Let's consider a practical example. Imagine we have a search engine capable of comprehending intricate queries. For instance, if we make a request to find "recent advancements in AI", we could provide the following payload:

{
	"rewritten_query": "novel developments advancements ai artificial intelligence machine learning",
	"published_daterange": {
		"start": "2023-09-17",
		"end": "2021-06-17"
	},
	"domains_allow_list": ["arxiv.org"]
}

If we peek under the hood, we can see that the query is actually a complex object, with a date range, and a list of domains to search in. We can model this structured output in Pydantic using the instructor library

from typing import List
import datetime
from pydantic import BaseModel

class DateRange(BaseModel):
    start: datetime.date
    end: datetime.date

class SearchQuery(BaseModel):
    rewritten_query: str
    published_daterange: DateRange
    domains_allow_list: List[str]

    async def execute():
        # Return the search results of the rewritten query
        return api.search(json=self.model_dump())

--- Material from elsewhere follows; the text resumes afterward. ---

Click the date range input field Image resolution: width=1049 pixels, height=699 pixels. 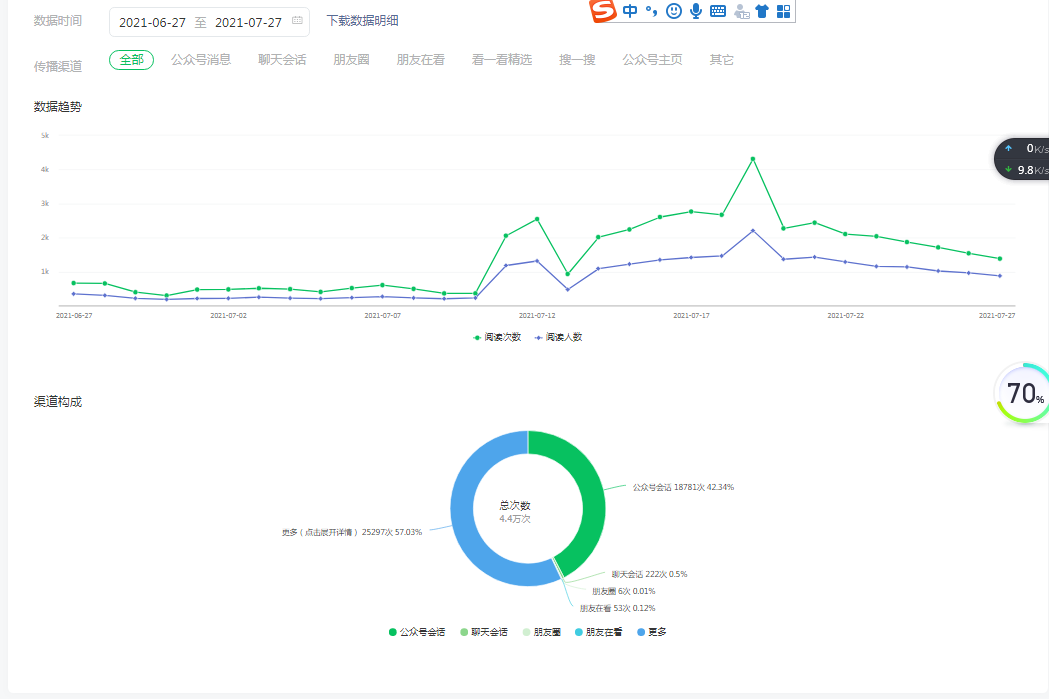coord(200,22)
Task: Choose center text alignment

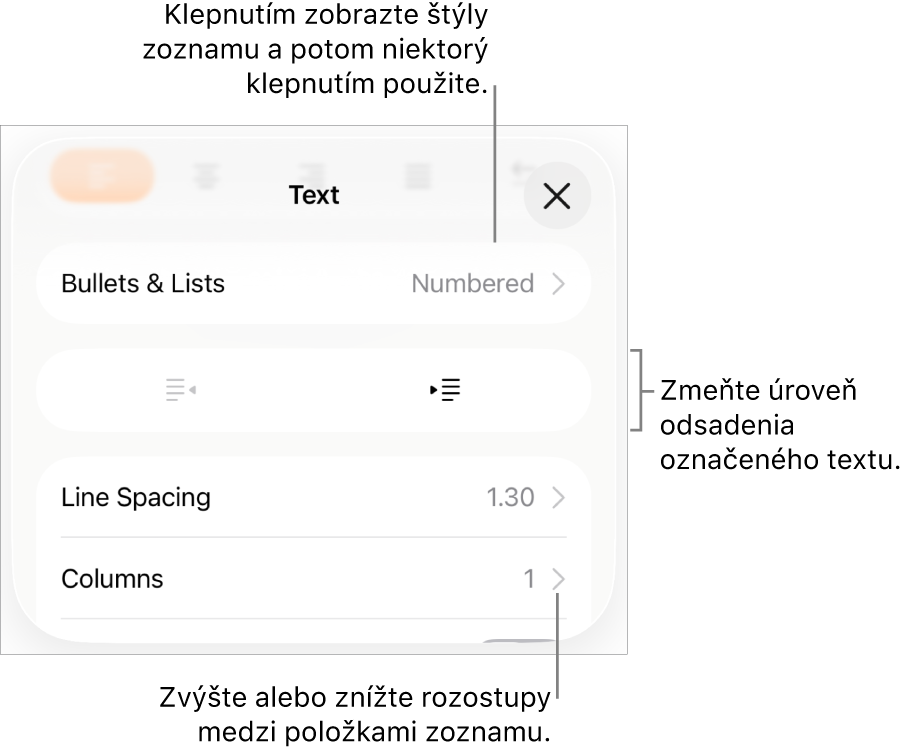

This pattern empowers us to restructure the user's query for improved performance, without requiring the user to understand the inner workings of the search backend.

import instructor
from openai import OpenAI

# Enables response_model in the openai client
client = instructor.patch(OpenAI())

def search(query: str) -> SearchQuery:
    return client.chat.completions.create(
        model="gpt-4",
        response_model=SearchQuery,
        messages=[
            {
                "role": "system",
                "content": f"You're a query understanding system for a search engine. Today's date is {datetime.date.today()}"
            },
            {
                "role": "user",
                "content": query
            }
        ],
    )

search("recent advancements in AI")

Example Output

{
	"rewritten_query": "novel developments advancements ai artificial intelligence machine learning",
	"published_daterange": {
		"start": "2023-12-15",
		"end": "2023-01-01"
	},
	"domains_allow_list": ["arxiv.org"]
}

By defining the api payload as a Pydantic model, we can leverage the response_model argument to instruct the model to generate the desired output. This is a powerful feature that allows us to generate structured data from any language model!

In our upcoming posts, we will provide more practical examples and explore how we can leverage Pydantic's validation features to ensure that the data we receive is not only valid syntactically but also semantically.